The server provides information about the hacker’s activities, such as who they might target or their process for demanding a ransom. This can tell ransomware decryptors the process the hackers went through to encrypt the data, details about the encryption key or file access that can help them reverse engineer the process. Investigators review server logs for details in the same way you can help your friend dig up details about your Tinder date to make sure they’re legitimate, looking for clues or details about malicious patterns that can help uncover their true intentions. Researchers may, for example, discover part of the plaintext file to compare with the encrypted file and begin the process of reverse engineering the key, or perhaps find parts of the pseudo-RNG that can begin to explain the encryption pattern.
Working with creating a decryption tool for Babuk Tortilla ransomware.

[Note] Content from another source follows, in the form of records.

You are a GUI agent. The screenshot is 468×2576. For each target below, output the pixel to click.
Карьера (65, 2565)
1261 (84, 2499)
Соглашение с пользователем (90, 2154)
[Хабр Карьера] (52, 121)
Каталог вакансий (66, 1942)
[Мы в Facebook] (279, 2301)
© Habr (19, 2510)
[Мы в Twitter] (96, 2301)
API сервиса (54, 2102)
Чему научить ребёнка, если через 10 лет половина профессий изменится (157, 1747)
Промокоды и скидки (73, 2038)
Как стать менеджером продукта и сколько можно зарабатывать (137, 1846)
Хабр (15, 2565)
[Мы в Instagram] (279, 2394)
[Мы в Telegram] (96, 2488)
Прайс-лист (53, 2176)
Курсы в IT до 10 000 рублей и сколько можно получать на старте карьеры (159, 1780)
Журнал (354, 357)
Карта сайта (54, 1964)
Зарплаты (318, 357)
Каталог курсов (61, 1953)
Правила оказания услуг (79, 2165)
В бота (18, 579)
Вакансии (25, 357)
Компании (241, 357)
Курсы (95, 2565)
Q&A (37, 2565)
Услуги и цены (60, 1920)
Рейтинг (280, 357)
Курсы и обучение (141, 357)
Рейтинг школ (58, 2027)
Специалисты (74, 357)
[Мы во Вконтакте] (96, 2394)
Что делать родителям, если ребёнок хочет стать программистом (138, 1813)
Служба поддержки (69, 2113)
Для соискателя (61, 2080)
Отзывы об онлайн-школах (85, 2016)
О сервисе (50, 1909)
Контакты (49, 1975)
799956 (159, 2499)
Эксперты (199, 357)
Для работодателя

This version of ransomware targeted national, manufacturing, and healthcare infrastructure, encrypting victims’ devices and deleting valuable backups. Avast had already created a generic Babuk decryptor, but the Tortilla variety proved difficult to crack. Dutch police and Cisco Talos worked together to arrest the person behind the strain and in the process gained access to the Tortilla decryptor.
But often the easiest way to create these decryption tools comes from the ransomware gangs themselves. Maybe they are retreating or just feeling generous, but sometimes attackers will. Security experts can then use the key to create a decryption tool and release it for victims to use in the future.
Generally, experts can’t share much about the process without giving ransomware gangs an advantage. By disclosing common errors, hackers can use them to easily improve their next ransomware attempts. If researchers tell us what encrypted files they’re working on now, the gangs will know they’re after them. But the best way to avoid paying is to be proactive. “If you’ve done a good job of backing up your data, you have a much better chance of not having to pay,” Clay said.